The other information comprises the information included in the annual report other than the financial statements and our auditor's report thereon. The directors are responsible for the other information contained within the annual report. Our opinion on the financial statements does not cover the other information and, except to the extent otherwise explicitly stated in our report, we do not express any form of assurance conclusion thereon. Our responsibility is to read the other information and, in doing so, consider whether the other information is materially inconsistent with the financial statements or our knowledge obtained in the course of the audit, or otherwise appears to be materially misstated. If we identify such material inconsistencies or apparent material misstatements, we are required to determine whether this gives rise to a material misstatement in the financial statements themselves. If, based on the work we have performed, we conclude that there is a material misstatement of this other information, we are required to report that fact.

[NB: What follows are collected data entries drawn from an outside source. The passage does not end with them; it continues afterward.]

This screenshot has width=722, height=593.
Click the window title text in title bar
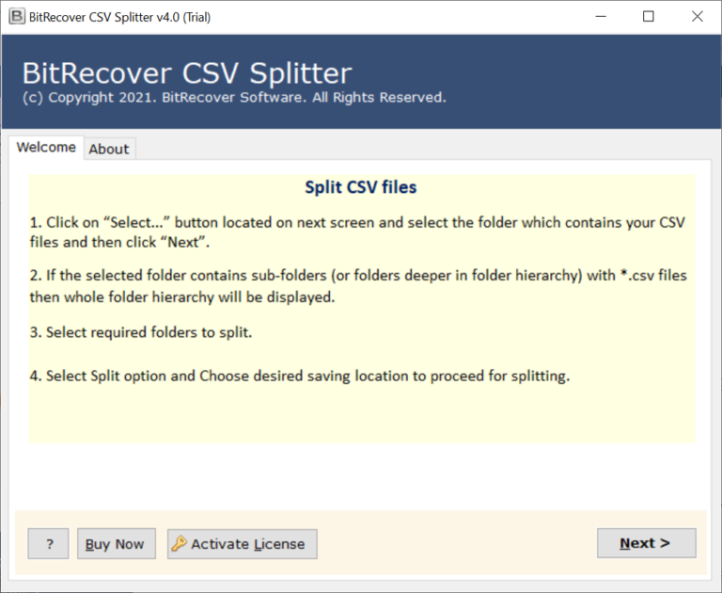(x=119, y=17)
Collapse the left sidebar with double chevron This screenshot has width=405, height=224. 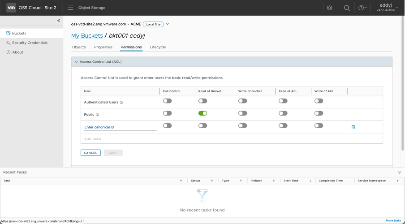58,21
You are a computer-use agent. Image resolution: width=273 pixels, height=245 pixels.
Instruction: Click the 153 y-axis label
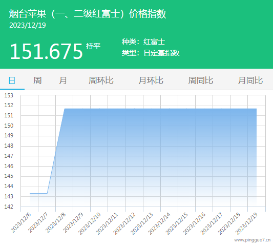(9, 95)
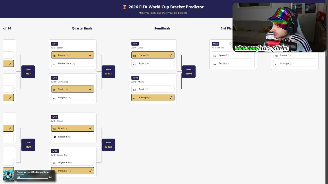Click the M103 third place match badge
This screenshot has height=184, width=328.
[x=216, y=44]
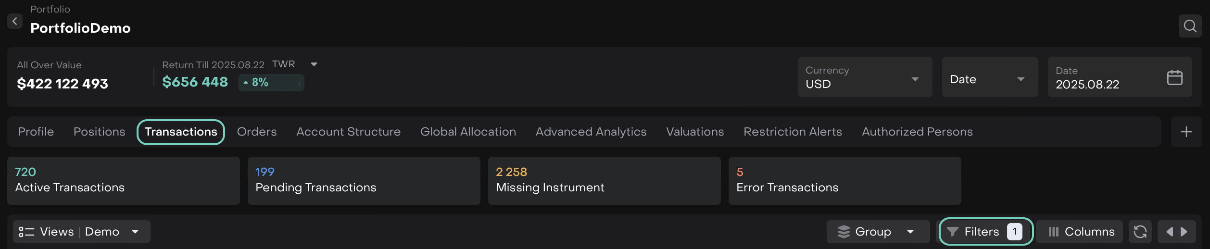Click the right arrow scroll icon
1210x249 pixels.
click(1184, 232)
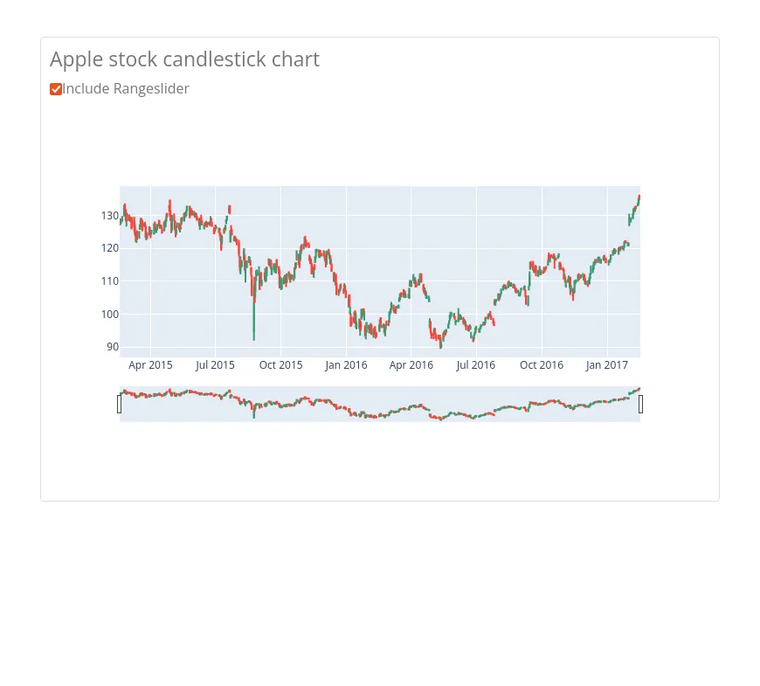Screen dimensions: 760x686
Task: Click the Jul 2016 x-axis label
Action: click(476, 365)
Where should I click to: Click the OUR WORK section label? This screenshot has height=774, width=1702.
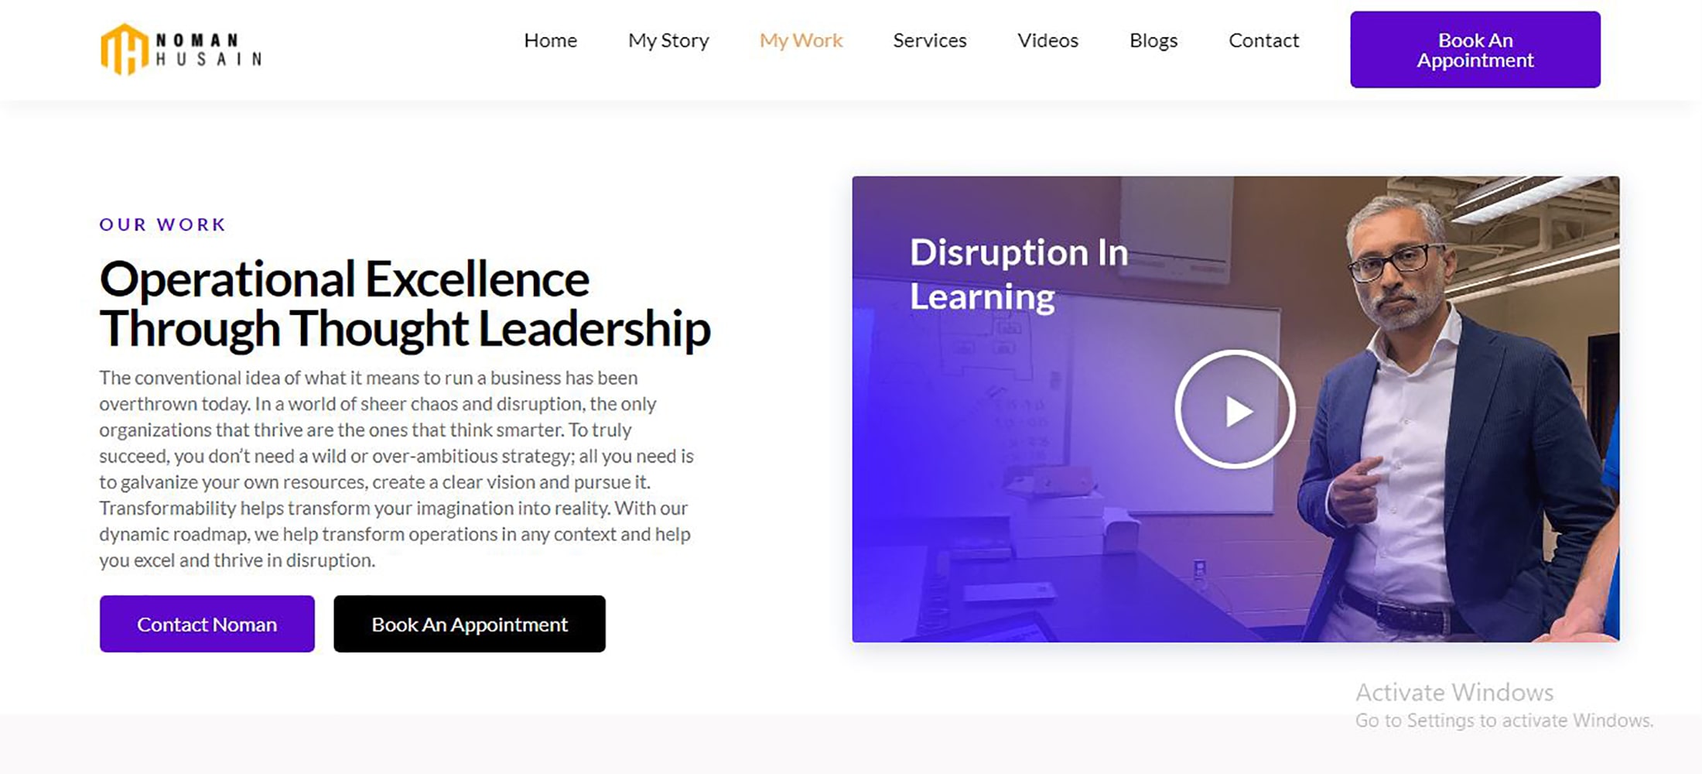coord(162,224)
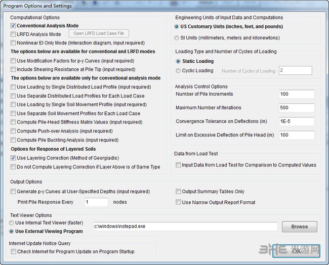Uncheck Conventional Analysis Mode

13,26
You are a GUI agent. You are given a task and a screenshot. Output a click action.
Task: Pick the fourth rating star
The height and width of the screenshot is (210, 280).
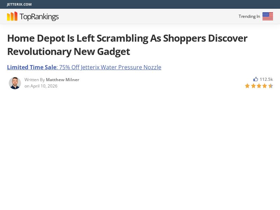265,86
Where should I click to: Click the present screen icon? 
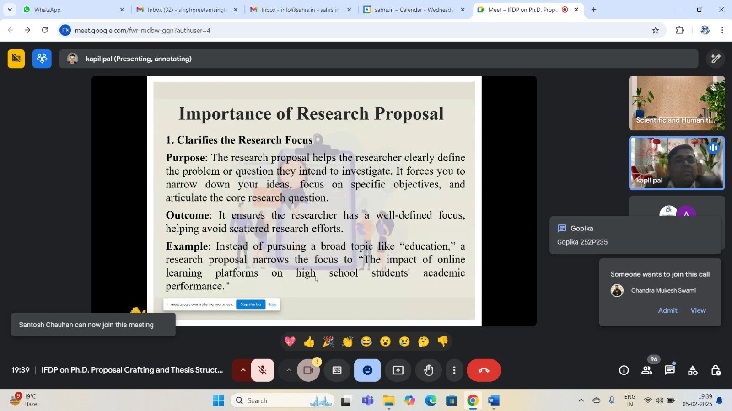[x=398, y=370]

We have nothing to report in this regard.
Opinions on other matters prescribed by the Companies Act 2006
In our opinion, based on the work undertaken in the course of our audit:
the information given in the strategic report and the directors' report for the financial year for which the financial statements are prepared is consistent with the financial statements; and
the strategic report and the directors' report have been prepared in accordance with applicable legal requirements.
GLANCY FAWCETT LIMITED
INDEPENDENT AUDITOR'S REPORT
TO THE MEMBERS OF GLANCY FAWCETT LIMITED (CONTINUED)
- 6 -
Matters on which we are required to report by exception
In the light of the knowledge and understanding of the company and its environment obtained in the course of the audit, we have not identified material misstatements in the strategic report or the directors' report.
We have nothing to report in respect of the following matters in relation to which the Companies Act 2006 requires us to report to you if, in our opinion:
adequate accounting records have not been kept, or returns adequate for our audit have not been received from branches not visited by us; or
the financial statements are not in agreement with the accounting records and returns; or
certain disclosures of directors' remuneration specified by law are not made; or
we have not received all the information and explanations we require for our audit.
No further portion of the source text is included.